Group Says Ethanol Mandates Hurt Environment, Economy
COLUMBUS – A report issued by the Center for Regulatory Solutions, a group backed by the Small Business and Entrepreneurship Council, finds that federal mandates that call for the increased use of corn ethanol in fuel have damaged both Ohio’s environment and economy.
According to the report, increasing volumes of corn ethanol in the country’s fuel supply has produced an additional 1.92 million metric tons of carbon dioxide emissions in Ohio since 2005, the equivalent of adding nearly 400,000 cars to the road in a single year.
In 2005, Congress approved and President George W. Bush signed into law the Energy Policy Act, which established the Renewable Fuels Standard. This provision created a set of mandates that required increasing volumes of ethanol to be added to the nation’s fuel supply.
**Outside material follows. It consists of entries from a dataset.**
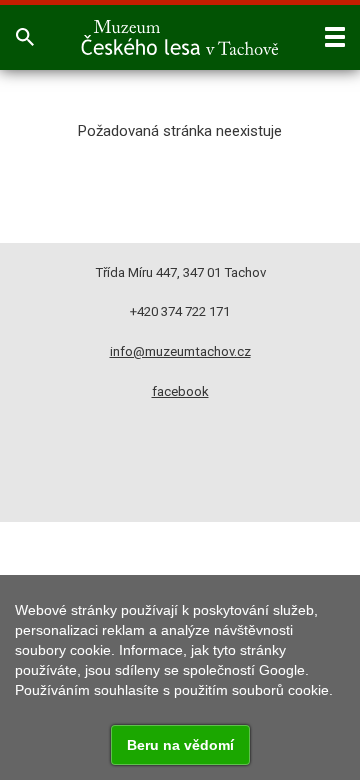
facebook (180, 391)
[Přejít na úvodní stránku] (179, 37)
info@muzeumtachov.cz (180, 351)
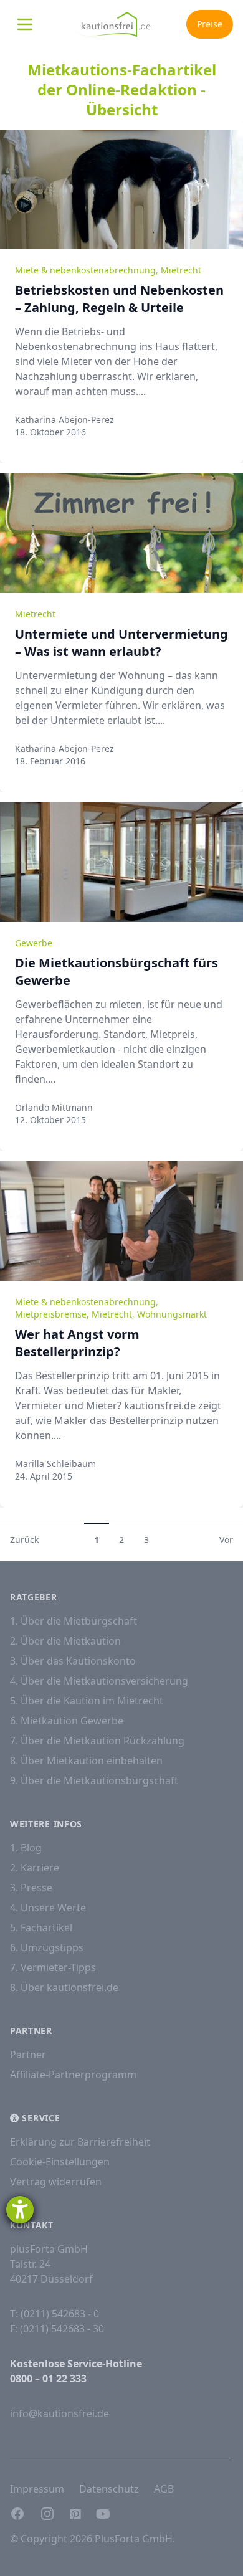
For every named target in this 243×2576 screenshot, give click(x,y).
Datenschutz (109, 2489)
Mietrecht (181, 270)
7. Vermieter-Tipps (53, 1967)
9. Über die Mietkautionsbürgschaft (94, 1780)
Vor (226, 1540)
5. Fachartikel (41, 1927)
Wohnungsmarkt (172, 1314)
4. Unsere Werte (48, 1907)
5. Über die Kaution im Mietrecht (86, 1701)
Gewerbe (33, 943)
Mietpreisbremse (51, 1314)
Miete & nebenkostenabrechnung (85, 270)
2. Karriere (34, 1868)
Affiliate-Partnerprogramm (73, 2074)
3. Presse (31, 1887)
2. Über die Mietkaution (65, 1641)
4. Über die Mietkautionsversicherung (99, 1681)
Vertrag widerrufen (56, 2182)
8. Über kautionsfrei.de (64, 1987)
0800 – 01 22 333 (48, 2378)
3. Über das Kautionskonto (73, 1661)
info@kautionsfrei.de (59, 2413)
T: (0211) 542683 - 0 (54, 2314)
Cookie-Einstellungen (60, 2162)
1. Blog (26, 1848)
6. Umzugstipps (46, 1947)
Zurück (24, 1540)
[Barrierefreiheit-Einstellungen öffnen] (20, 2209)
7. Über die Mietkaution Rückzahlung (97, 1740)
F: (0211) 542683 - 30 (57, 2329)
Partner (28, 2054)
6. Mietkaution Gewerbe (66, 1721)
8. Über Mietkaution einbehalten (86, 1760)
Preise (209, 24)
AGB (164, 2489)
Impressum (37, 2489)
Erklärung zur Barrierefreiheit (80, 2142)
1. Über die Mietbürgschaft (73, 1621)
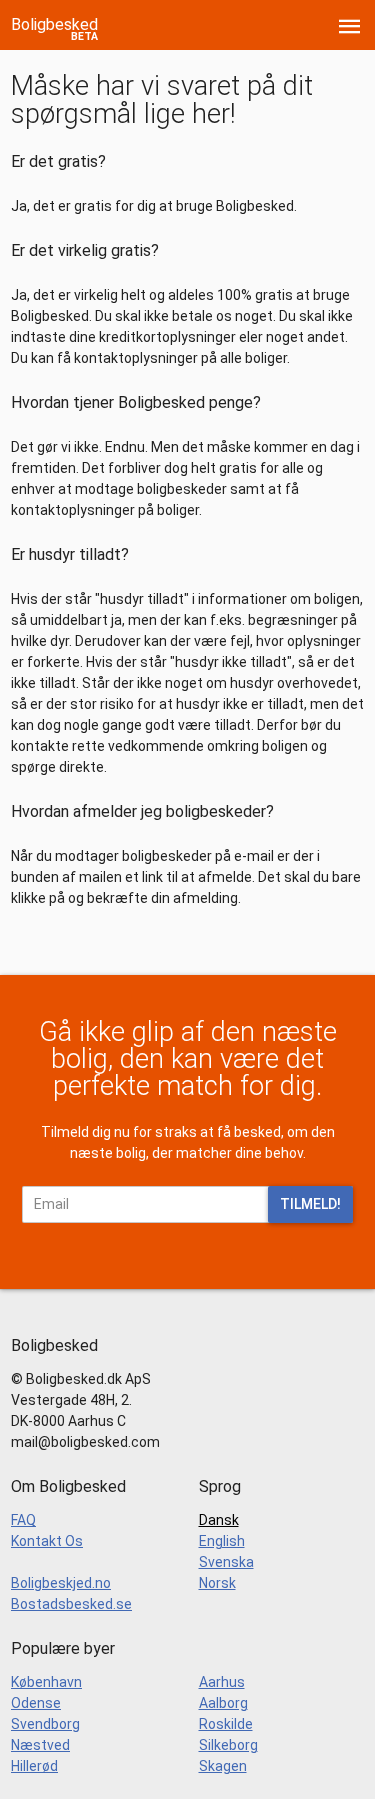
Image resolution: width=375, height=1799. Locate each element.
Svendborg (45, 1724)
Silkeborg (228, 1745)
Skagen (223, 1766)
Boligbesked (54, 24)
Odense (36, 1703)
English (222, 1541)
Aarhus (222, 1682)
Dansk (219, 1520)
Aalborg (223, 1703)
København (46, 1682)
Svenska (226, 1562)
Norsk (217, 1583)
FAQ (23, 1520)
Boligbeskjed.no (61, 1583)
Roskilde (226, 1724)
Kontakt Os (47, 1541)
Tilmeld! (310, 1204)
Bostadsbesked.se (71, 1604)
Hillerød (34, 1766)
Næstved (40, 1745)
However, the report finds that the lower energy content of ethanol resulted in $440 million in additional transportation costs for consumers in 2014. Between 2005 and 2014, Ohioans paid more than $4 billion total in additional fuel costs, and these expenditures resulted in a loss of $4.8 billion in GDP, $2.7 billion in lower labor income, and the equivalent of 5,500 lost jobs per year, the report says.
Corn ethanol has also added 1.92 million metric tons of carbon emissions in Ohio between 2005 and 2014, equivalent to the emissions of 398,000 vehicles in a single year, the report notes.
The Center for Regulatory Solutions also says that corn ethanol production and consumption in Ohio has generated an additional 5,000 tons of volatile organic compounds and 28,000 tons of nitrogen oxides. Both contribute to the production of ozone.
Other damaging effects include a reduction of protected lands in Ohio, additional soil erosion, and increased water usage, the report says.
The report emphasizes groups such as the Central Ohio Chapter of the Sierra Club have also criticized the country’s corn ethanol policy, while Gov. John Kasich has called for the Renewable Fuels Standard should be “phased out.”
“Our report puts the spotlight directly on the failures of Washington’s corn and ethanol mandate on Ohio,” Karen Kerrigan, president and CEO of the Small Business and Entrepreneurship Council, said in a statement.
“Supporters of corn ethanol promised economic and environmental gains from using corn in our fuel supply. Ten years later, we are left with broken promises and a lose-lose mandate for both the environment and the small businesses that power our economy,” she continued. “No wonder environmentalists like Al Gore have called corn ethanol mandates a mistake.”